▸ Instructions to follow: The span to repeat in the listing below runs from the line containing "580x759 pixels." to the line containing "Click help icon", inclusive. Repeat it exactly, and only it.

▸ Material for this exercise:

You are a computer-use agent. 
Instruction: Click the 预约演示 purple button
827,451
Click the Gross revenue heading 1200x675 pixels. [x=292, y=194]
--
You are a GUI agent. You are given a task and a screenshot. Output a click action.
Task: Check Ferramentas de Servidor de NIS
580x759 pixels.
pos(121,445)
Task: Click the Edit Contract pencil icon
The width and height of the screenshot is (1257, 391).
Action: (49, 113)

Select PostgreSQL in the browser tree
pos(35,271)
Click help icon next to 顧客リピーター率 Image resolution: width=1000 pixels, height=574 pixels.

▸ Final answer:
580x759 pixels.
pos(121,445)
Task: Click the Edit Contract pencil icon
The width and height of the screenshot is (1257, 391).
Action: (49, 113)

Select PostgreSQL in the browser tree
pos(35,271)
Click help icon next to 顧客リピーター率 Image resolution: width=1000 pixels, height=574 pixels.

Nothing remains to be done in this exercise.